If I am in network1 i.e. 18.104.22.168 /24 subnet which is the management VLAN. Now the router ethernet is outside this network i.e. network2 with 22.214.171.124 /24. If I create a loopback address on the router such as 126.96.36.199 how can I access it from network1.
Because network1 will assume that 188.8.131.52 should be available on the same VLAN. And it will not pass it on to the next hop if /32 route is defined for 184.108.40.206.
I can see the confusion.
If the device your are trying to manage is separated by a number of L3 hops then you cannot use the same subnet in 2 different locations because as you quite rightly point out this can't work. This is why i wrote this -
"But if you are in the same building or campus then advertising the subnet may not work and you may indeed to advertise each loopback as a /32"
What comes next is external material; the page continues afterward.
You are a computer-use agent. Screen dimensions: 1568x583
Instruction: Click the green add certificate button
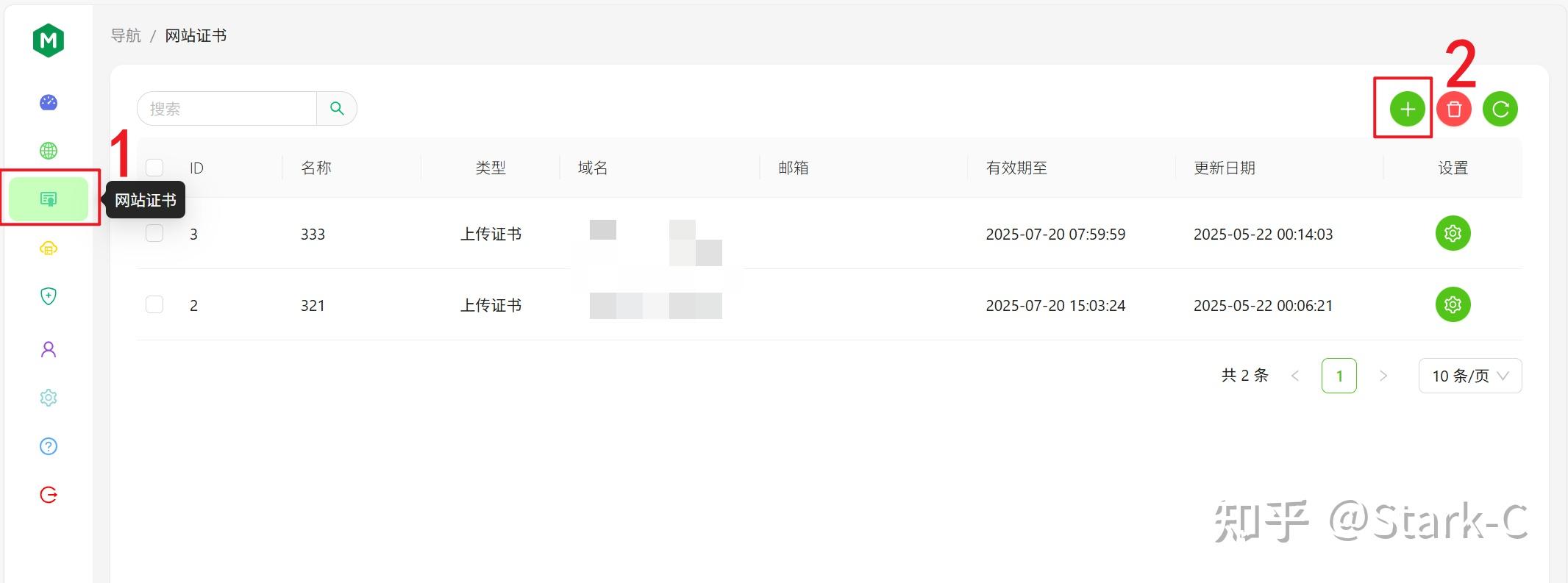coord(1407,110)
What i meant by this is exactly what you are referring to ie. you may not be able to advertise as a subnet. Where i was talking about advertising a subnet was in the following example
Site 1 is your location
Site 2 is a remote site that is routed to from site 1.
So within Site 2 you can use a /24 or /25 etc.. subnet for all loopbacks. But within that site if you wanted all devices out of the same subnet they would need L2 adjacency precisely because of what you pointed out. Doesn't matter if you advertised them within that site as /24 addresses or /32's, they still need L2 adjacency if they are out of the same subnet.
But from outside the site you can advertise as a /24, /25 etc.. and route across your WAN to that site.
Hope that's cleared up some of the confusion.